Only part of the listing is needed, namely the lines from its start through the line with "Decline all cookies (66, 2553)", and they should be retyped exactly.
Content starts
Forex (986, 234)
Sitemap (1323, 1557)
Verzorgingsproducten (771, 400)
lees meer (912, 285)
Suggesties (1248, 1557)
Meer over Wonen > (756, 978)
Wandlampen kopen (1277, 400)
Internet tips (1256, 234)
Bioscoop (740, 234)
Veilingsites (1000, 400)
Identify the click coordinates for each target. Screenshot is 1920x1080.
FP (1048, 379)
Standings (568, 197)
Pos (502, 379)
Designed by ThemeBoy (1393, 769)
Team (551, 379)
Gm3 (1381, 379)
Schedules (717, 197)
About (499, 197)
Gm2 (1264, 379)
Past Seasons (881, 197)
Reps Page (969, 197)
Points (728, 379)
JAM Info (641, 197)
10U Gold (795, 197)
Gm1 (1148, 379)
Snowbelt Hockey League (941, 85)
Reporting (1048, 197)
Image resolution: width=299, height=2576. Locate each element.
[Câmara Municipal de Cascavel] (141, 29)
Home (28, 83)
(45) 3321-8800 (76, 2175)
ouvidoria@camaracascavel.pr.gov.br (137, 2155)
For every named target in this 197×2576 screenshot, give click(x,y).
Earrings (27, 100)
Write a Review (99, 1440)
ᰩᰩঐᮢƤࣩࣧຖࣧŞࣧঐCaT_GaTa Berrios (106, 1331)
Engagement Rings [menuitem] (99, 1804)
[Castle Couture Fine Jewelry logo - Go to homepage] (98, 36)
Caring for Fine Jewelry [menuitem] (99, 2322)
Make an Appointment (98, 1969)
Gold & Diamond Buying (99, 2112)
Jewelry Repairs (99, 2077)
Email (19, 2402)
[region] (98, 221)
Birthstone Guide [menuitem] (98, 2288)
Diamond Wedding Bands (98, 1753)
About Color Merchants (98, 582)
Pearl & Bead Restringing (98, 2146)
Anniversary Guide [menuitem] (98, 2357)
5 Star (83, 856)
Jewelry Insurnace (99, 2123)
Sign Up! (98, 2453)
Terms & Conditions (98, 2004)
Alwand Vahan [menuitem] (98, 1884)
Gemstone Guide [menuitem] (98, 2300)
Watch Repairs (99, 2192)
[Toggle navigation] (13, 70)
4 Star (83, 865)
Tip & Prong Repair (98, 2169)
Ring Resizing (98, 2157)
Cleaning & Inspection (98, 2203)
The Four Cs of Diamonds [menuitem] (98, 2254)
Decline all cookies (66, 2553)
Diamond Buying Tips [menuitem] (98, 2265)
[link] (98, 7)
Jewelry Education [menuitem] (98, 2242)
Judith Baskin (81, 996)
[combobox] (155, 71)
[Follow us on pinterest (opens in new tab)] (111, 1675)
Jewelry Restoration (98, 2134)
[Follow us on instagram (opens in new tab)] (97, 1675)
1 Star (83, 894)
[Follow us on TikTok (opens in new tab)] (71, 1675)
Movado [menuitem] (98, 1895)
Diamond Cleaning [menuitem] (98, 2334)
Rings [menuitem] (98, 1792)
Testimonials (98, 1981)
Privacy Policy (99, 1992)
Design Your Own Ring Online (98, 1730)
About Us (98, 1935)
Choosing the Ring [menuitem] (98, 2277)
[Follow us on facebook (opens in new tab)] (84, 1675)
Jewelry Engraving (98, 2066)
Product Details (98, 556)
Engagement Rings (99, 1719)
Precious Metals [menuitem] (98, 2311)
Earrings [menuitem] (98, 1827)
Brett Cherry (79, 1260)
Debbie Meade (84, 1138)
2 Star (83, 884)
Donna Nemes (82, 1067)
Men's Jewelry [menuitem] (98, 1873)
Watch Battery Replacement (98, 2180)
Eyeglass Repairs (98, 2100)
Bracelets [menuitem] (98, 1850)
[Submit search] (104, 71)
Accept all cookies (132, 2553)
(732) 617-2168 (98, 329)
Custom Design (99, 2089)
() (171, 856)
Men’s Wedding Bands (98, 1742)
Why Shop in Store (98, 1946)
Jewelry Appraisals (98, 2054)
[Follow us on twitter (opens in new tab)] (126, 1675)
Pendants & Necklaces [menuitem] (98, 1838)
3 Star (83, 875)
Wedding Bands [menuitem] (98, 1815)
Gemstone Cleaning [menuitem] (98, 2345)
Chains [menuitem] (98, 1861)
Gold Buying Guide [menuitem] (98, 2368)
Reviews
Content ends
**Final answer:**
Forex (986, 234)
Sitemap (1323, 1557)
Verzorgingsproducten (771, 400)
lees meer (912, 285)
Suggesties (1248, 1557)
Meer over Wonen > (756, 978)
Wandlampen kopen (1277, 400)
Internet tips (1256, 234)
Bioscoop (740, 234)
Veilingsites (1000, 400)
Identify the click coordinates for each target. Screenshot is 1920x1080.
FP (1048, 379)
Standings (568, 197)
Pos (502, 379)
Designed by ThemeBoy (1393, 769)
Team (551, 379)
Gm3 (1381, 379)
Schedules (717, 197)
About (499, 197)
Gm2 (1264, 379)
Past Seasons (881, 197)
Reps Page (969, 197)
Points (728, 379)
JAM Info (641, 197)
10U Gold (795, 197)
Gm1 (1148, 379)
Snowbelt Hockey League (941, 85)
Reporting (1048, 197)
Image resolution: width=299, height=2576. Locate each element.
[Câmara Municipal de Cascavel] (141, 29)
Home (28, 83)
(45) 3321-8800 (76, 2175)
ouvidoria@camaracascavel.pr.gov.br (137, 2155)
For every named target in this 197×2576 screenshot, give click(x,y).
Earrings (27, 100)
Write a Review (99, 1440)
ᰩᰩঐᮢƤࣩࣧຖࣧŞࣧঐCaT_GaTa Berrios (106, 1331)
Engagement Rings [menuitem] (99, 1804)
[Castle Couture Fine Jewelry logo - Go to homepage] (98, 36)
Caring for Fine Jewelry [menuitem] (99, 2322)
Make an Appointment (98, 1969)
Gold & Diamond Buying (99, 2112)
Jewelry Repairs (99, 2077)
Email (19, 2402)
[region] (98, 221)
Birthstone Guide [menuitem] (98, 2288)
Diamond Wedding Bands (98, 1753)
About Color Merchants (98, 582)
Pearl & Bead Restringing (98, 2146)
Anniversary Guide [menuitem] (98, 2357)
5 Star (83, 856)
Jewelry Insurnace (99, 2123)
Sign Up! (98, 2453)
Terms & Conditions (98, 2004)
Alwand Vahan [menuitem] (98, 1884)
Gemstone Guide [menuitem] (98, 2300)
Watch Repairs (99, 2192)
[Toggle navigation] (13, 70)
4 Star (83, 865)
Tip & Prong Repair (98, 2169)
Ring Resizing (98, 2157)
Cleaning & Inspection (98, 2203)
The Four Cs of Diamonds [menuitem] (98, 2254)
Decline all cookies (66, 2553)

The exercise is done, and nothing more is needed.